> Dataset extract:
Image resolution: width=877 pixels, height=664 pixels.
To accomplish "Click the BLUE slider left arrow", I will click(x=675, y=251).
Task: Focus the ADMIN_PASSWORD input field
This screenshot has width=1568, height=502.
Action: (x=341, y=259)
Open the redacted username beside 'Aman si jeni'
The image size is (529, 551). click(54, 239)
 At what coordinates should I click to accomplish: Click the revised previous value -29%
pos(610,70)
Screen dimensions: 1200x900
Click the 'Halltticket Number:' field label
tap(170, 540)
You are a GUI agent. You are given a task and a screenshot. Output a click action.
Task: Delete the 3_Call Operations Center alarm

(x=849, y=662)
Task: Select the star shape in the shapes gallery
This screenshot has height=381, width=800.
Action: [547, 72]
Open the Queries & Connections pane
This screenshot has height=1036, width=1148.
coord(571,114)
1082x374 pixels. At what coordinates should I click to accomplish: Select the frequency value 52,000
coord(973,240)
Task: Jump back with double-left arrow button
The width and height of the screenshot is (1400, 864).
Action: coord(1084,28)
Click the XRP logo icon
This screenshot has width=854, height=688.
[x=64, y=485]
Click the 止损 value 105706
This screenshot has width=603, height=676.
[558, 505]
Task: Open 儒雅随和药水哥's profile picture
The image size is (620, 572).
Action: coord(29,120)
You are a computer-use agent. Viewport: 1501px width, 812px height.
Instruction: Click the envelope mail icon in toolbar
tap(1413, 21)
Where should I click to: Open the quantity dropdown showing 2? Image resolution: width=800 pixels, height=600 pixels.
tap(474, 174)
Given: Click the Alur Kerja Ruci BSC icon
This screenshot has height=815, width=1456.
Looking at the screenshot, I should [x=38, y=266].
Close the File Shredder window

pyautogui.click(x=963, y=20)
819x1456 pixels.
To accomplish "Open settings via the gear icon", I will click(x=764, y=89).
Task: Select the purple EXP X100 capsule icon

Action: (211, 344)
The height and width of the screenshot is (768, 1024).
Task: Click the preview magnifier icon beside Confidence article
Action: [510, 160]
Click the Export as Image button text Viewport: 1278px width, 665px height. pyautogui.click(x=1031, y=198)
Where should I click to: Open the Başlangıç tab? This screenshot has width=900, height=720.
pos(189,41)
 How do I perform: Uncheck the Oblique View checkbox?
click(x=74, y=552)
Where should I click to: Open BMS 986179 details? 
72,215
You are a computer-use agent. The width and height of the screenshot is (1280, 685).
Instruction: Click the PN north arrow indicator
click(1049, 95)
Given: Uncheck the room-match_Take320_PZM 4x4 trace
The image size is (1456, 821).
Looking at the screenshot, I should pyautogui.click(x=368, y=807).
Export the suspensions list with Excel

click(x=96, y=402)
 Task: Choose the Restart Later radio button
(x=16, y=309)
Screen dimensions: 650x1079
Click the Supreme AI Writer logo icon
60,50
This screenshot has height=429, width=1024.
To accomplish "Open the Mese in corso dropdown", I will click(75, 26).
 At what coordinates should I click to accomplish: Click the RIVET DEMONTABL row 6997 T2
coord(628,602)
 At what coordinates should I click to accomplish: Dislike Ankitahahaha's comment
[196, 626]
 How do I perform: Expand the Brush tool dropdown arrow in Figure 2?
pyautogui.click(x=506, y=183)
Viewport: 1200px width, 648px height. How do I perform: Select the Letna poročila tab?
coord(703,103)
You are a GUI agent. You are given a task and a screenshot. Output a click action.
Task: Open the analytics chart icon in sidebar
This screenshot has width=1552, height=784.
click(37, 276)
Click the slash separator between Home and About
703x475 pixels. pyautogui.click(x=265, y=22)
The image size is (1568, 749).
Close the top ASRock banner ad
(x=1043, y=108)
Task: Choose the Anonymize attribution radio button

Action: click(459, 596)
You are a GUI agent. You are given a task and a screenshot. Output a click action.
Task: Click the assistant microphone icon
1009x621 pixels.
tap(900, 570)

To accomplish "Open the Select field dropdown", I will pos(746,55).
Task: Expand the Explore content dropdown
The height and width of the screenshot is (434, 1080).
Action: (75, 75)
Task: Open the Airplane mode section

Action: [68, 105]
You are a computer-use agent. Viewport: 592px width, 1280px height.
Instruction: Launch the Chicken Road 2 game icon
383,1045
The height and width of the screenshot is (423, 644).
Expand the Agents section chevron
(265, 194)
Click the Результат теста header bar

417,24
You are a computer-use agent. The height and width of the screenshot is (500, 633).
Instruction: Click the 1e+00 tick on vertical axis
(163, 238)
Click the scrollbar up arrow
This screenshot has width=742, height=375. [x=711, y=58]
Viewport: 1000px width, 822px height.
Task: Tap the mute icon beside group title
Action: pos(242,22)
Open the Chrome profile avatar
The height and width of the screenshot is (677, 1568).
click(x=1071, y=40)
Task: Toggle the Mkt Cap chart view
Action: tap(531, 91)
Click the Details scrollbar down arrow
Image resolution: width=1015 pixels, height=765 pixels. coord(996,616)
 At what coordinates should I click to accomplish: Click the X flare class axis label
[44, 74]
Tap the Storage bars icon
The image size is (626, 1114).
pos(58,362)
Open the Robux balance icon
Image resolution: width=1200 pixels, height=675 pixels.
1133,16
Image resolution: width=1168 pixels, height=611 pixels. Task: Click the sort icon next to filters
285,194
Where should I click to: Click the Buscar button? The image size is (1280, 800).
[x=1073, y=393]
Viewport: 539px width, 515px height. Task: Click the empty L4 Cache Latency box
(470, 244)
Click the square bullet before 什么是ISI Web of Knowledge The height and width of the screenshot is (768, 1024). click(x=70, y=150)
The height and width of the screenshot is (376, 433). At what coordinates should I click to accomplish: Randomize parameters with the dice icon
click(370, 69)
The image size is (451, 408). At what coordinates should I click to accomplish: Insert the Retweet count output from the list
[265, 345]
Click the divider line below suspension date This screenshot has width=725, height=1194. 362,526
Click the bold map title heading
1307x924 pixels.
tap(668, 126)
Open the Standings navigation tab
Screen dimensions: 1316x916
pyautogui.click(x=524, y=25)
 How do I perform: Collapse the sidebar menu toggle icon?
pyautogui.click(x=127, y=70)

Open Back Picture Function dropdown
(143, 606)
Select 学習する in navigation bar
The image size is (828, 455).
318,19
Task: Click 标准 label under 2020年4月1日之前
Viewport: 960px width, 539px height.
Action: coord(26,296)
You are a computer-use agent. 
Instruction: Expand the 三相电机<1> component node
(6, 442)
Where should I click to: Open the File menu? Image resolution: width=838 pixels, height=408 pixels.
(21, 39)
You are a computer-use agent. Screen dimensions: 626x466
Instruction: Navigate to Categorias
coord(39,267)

> About this exercise: Return every record above exactly as written.

> Written reply:
Image resolution: width=877 pixels, height=664 pixels.
To accomplish "Click the BLUE slider left arrow", I will click(x=675, y=251).
Task: Focus the ADMIN_PASSWORD input field
This screenshot has width=1568, height=502.
Action: (x=341, y=259)
Open the redacted username beside 'Aman si jeni'
The image size is (529, 551). click(54, 239)
 At what coordinates should I click to accomplish: Click the revised previous value -29%
pos(610,70)
Screen dimensions: 1200x900
Click the 'Halltticket Number:' field label
tap(170, 540)
You are a GUI agent. You are given a task and a screenshot. Output a click action.
Task: Delete the 3_Call Operations Center alarm

(x=849, y=662)
Task: Select the star shape in the shapes gallery
This screenshot has height=381, width=800.
Action: [547, 72]
Open the Queries & Connections pane
This screenshot has height=1036, width=1148.
coord(571,114)
1082x374 pixels. At what coordinates should I click to accomplish: Select the frequency value 52,000
coord(973,240)
Task: Jump back with double-left arrow button
The width and height of the screenshot is (1400, 864).
Action: coord(1084,28)
Click the XRP logo icon
This screenshot has width=854, height=688.
[x=64, y=485]
Click the 止损 value 105706
This screenshot has width=603, height=676.
[558, 505]
Task: Open 儒雅随和药水哥's profile picture
The image size is (620, 572).
Action: coord(29,120)
You are a computer-use agent. Viewport: 1501px width, 812px height.
Instruction: Click the envelope mail icon in toolbar
tap(1413, 21)
Where should I click to: Open the quantity dropdown showing 2? Image resolution: width=800 pixels, height=600 pixels.
tap(474, 174)
Given: Click the Alur Kerja Ruci BSC icon
This screenshot has height=815, width=1456.
Looking at the screenshot, I should [x=38, y=266].
Close the File Shredder window

pyautogui.click(x=963, y=20)
819x1456 pixels.
To accomplish "Open settings via the gear icon", I will click(x=764, y=89).
Task: Select the purple EXP X100 capsule icon

Action: (211, 344)
The height and width of the screenshot is (768, 1024).
Task: Click the preview magnifier icon beside Confidence article
Action: [510, 160]
Click the Export as Image button text Viewport: 1278px width, 665px height. pyautogui.click(x=1031, y=198)
Where should I click to: Open the Başlangıç tab? This screenshot has width=900, height=720.
pos(189,41)
 How do I perform: Uncheck the Oblique View checkbox?
click(x=74, y=552)
Where should I click to: Open BMS 986179 details? 
72,215
You are a computer-use agent. The width and height of the screenshot is (1280, 685).
Instruction: Click the PN north arrow indicator
click(1049, 95)
Given: Uncheck the room-match_Take320_PZM 4x4 trace
The image size is (1456, 821).
Looking at the screenshot, I should pyautogui.click(x=368, y=807).
Export the suspensions list with Excel

click(x=96, y=402)
 Task: Choose the Restart Later radio button
(x=16, y=309)
Screen dimensions: 650x1079
Click the Supreme AI Writer logo icon
60,50
This screenshot has height=429, width=1024.
To accomplish "Open the Mese in corso dropdown", I will click(75, 26).
 At what coordinates should I click to accomplish: Click the RIVET DEMONTABL row 6997 T2
coord(628,602)
 At what coordinates should I click to accomplish: Dislike Ankitahahaha's comment
[196, 626]
 How do I perform: Expand the Brush tool dropdown arrow in Figure 2?
pyautogui.click(x=506, y=183)
Viewport: 1200px width, 648px height. How do I perform: Select the Letna poročila tab?
coord(703,103)
You are a GUI agent. You are given a task and a screenshot. Output a click action.
Task: Open the analytics chart icon in sidebar
This screenshot has width=1552, height=784.
click(37, 276)
Click the slash separator between Home and About
703x475 pixels. pyautogui.click(x=265, y=22)
The image size is (1568, 749).
Close the top ASRock banner ad
(x=1043, y=108)
Task: Choose the Anonymize attribution radio button

Action: click(459, 596)
You are a GUI agent. You are given a task and a screenshot. Output a click action.
Task: Click the assistant microphone icon
1009x621 pixels.
tap(900, 570)

To accomplish "Open the Select field dropdown", I will pos(746,55).
Task: Expand the Explore content dropdown
The height and width of the screenshot is (434, 1080).
Action: (75, 75)
Task: Open the Airplane mode section

Action: [68, 105]
You are a computer-use agent. Viewport: 592px width, 1280px height.
Instruction: Launch the Chicken Road 2 game icon
383,1045
The height and width of the screenshot is (423, 644).
Expand the Agents section chevron
(265, 194)
Click the Результат теста header bar

417,24
You are a computer-use agent. The height and width of the screenshot is (500, 633).
Instruction: Click the 1e+00 tick on vertical axis
(163, 238)
Click the scrollbar up arrow
This screenshot has width=742, height=375. [x=711, y=58]
Viewport: 1000px width, 822px height.
Task: Tap the mute icon beside group title
Action: pos(242,22)
Open the Chrome profile avatar
The height and width of the screenshot is (677, 1568).
click(x=1071, y=40)
Task: Toggle the Mkt Cap chart view
Action: tap(531, 91)
Click the Details scrollbar down arrow
Image resolution: width=1015 pixels, height=765 pixels. coord(996,616)
 At what coordinates should I click to accomplish: Click the X flare class axis label
[44, 74]
Tap the Storage bars icon
The image size is (626, 1114).
pos(58,362)
Open the Robux balance icon
Image resolution: width=1200 pixels, height=675 pixels.
1133,16
Image resolution: width=1168 pixels, height=611 pixels. Task: Click the sort icon next to filters
285,194
Where should I click to: Click the Buscar button? The image size is (1280, 800).
[x=1073, y=393]
Viewport: 539px width, 515px height. Task: Click the empty L4 Cache Latency box
(470, 244)
Click the square bullet before 什么是ISI Web of Knowledge The height and width of the screenshot is (768, 1024). click(x=70, y=150)
The height and width of the screenshot is (376, 433). At what coordinates should I click to accomplish: Randomize parameters with the dice icon
click(370, 69)
The image size is (451, 408). At what coordinates should I click to accomplish: Insert the Retweet count output from the list
[265, 345]
Click the divider line below suspension date This screenshot has width=725, height=1194. 362,526
Click the bold map title heading
1307x924 pixels.
tap(668, 126)
Open the Standings navigation tab
Screen dimensions: 1316x916
pyautogui.click(x=524, y=25)
 How do I perform: Collapse the sidebar menu toggle icon?
pyautogui.click(x=127, y=70)

Open Back Picture Function dropdown
(143, 606)
Select 学習する in navigation bar
The image size is (828, 455).
318,19
Task: Click 标准 label under 2020年4月1日之前
Viewport: 960px width, 539px height.
Action: coord(26,296)
You are a computer-use agent. 
Instruction: Expand the 三相电机<1> component node
(6, 442)
Where should I click to: Open the File menu? Image resolution: width=838 pixels, height=408 pixels.
(21, 39)
You are a computer-use agent. Screen dimensions: 626x466
Instruction: Navigate to Categorias
coord(39,267)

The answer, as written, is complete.